Rensselaer Republican, Volume 19, Number 4, Rensselaer, Jasper County, 30 September 1886 — Phosphorus for Matches. [ARTICLE]

Phosphorus for Matches.

Who first suggested the use of phosphorus as an inflammable agent in matches is not certainly known. Many people in England have claimed credit, from an apothecary in the Strand up to a member of the present House of Commons. It is said that Derosne, who is known in the history of technical chemistry for his application of the decolorizing properties of animal charcoal to sugar refining, made a friction match with a phosphorus tip so far back as 1816. In Germany the invention of the phosphorus match is attributed to Kammerer, but the name which is most prominent in connection with the early stages of the manufacture is that of Preshel, of Vienna, who, in 1833, had a large factory in operation for the making of lucifers; indeed, it was mainly through his exertions and those of Moldenhauer, of Darmstadt, that Austria and South Germany became for many years the chief sources of the supply of matches.

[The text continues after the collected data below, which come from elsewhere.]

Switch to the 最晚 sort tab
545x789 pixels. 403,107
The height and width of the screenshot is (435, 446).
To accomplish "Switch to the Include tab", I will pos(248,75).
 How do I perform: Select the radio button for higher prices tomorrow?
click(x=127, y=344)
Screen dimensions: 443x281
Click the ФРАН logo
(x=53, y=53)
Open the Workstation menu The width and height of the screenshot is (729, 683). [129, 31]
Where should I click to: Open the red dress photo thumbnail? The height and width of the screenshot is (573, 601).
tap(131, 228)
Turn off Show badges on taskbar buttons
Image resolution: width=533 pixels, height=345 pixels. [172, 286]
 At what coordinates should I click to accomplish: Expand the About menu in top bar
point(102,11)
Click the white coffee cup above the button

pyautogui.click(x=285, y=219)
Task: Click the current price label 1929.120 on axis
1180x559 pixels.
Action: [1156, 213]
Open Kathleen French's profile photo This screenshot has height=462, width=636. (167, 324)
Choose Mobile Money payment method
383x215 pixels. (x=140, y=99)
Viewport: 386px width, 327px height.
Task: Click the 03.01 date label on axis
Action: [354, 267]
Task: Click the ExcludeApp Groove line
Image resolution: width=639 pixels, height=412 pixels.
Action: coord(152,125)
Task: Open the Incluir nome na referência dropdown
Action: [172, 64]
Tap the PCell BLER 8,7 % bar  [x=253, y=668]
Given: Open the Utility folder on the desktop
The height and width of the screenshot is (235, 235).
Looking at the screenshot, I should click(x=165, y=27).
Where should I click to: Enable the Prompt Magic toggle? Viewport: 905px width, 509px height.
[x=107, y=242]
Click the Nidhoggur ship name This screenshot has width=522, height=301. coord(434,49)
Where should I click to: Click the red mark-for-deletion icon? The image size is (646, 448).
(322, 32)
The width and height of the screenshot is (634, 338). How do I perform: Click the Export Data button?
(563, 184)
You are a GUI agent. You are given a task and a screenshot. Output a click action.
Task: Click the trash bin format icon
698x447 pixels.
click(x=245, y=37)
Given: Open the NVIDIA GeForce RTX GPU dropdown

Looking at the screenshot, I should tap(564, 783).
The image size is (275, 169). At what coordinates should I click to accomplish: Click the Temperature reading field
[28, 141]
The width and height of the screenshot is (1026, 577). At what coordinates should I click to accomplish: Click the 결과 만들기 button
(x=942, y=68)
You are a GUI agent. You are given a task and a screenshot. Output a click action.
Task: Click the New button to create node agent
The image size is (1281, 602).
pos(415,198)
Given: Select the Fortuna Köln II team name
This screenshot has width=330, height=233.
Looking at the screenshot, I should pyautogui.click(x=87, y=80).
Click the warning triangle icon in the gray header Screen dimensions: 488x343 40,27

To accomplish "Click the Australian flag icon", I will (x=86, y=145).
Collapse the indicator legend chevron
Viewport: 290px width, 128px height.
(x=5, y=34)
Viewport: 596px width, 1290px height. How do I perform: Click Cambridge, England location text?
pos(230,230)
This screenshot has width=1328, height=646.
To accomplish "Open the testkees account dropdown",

To-day Sweden is rapidly coming to the front among the match-making countries of the world. Altogether in the Scandinavia there are some fourscore factories, the famous one at Joukopmg, with its 6,000 work people, being probably the largest in the world;'in 1880 Sweden exported some 50,000,000,000 matches to all parts of the world. In Germany

and Austria the number of manufactories is much larger. Altogether there are upward of 450 factories in the two countries, but the total output of each country is probably less than that of Sweden, although enormous quantities are sent from Central Europe into Russia, Turkey, and various other parts of Western Asia. In France the manufacture of matches is a Government monopoly.